Colorado judges are very serious about their role as advocates for children who are caught in the middle of a divorce. Many children actually do not want to see their family divided, but they often have no choice or say in the matter other than what the court will allow. As opposed to the traditional concept of full custody and control for one parent, most judges now prefer to see divorcing couples include a co-parenting plan for their children going forward. Just because the parents separate does not mean the family connection ends, it just primarily means the living arrangements change. This is especially true for children.
Mental health concerns
Physical well-being is surely important for all children following a divorce, but mental well-being is just as important if not more so. When dealing with child custody, parents who have a well-crafted and feasible plan that involves them both while being focused on the children are always an advantage when seeking a final decree.
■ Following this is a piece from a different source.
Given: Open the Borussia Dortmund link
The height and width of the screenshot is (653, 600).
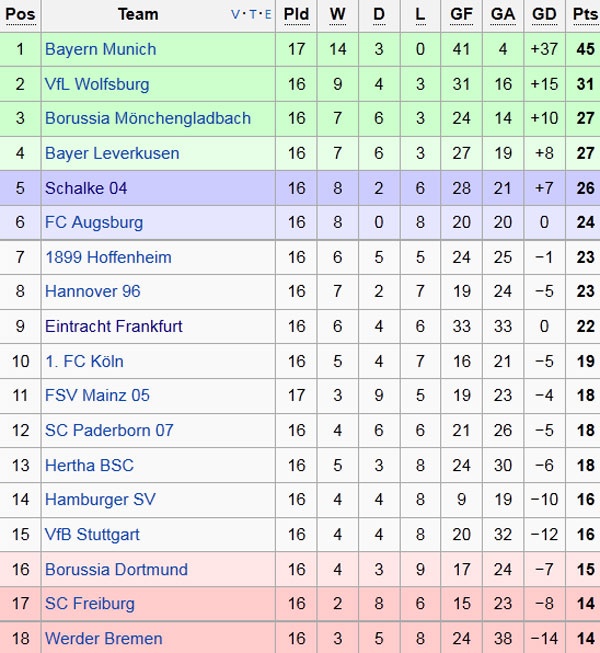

One of the most important aspects of a divorce is how the children’s routine will change. One primary issue is education. Many children like their school and circle of friends, and changing locations can also result in them transferring to a different school. Additionally, when parents live in different communities or even in different states, a definitive schedule can be difficult to establish. Any problems of this type should be a central focus when developing a co-parenting plan and seeking a child custody order, and a scenario allowing the children to settle into a reasonable life pattern should be the goal.
Always remember that what the children think about the changes in their lives can matter. The judge is not necessarily required to be receptive to a co-parenting plan in all situations. Living accommodations can matter as well as the distance between the two parents. Stability for the family after the separation will often rest on how well the children can adjust to their new living arrangements, and parents should keep that in mind when coming to an agreement.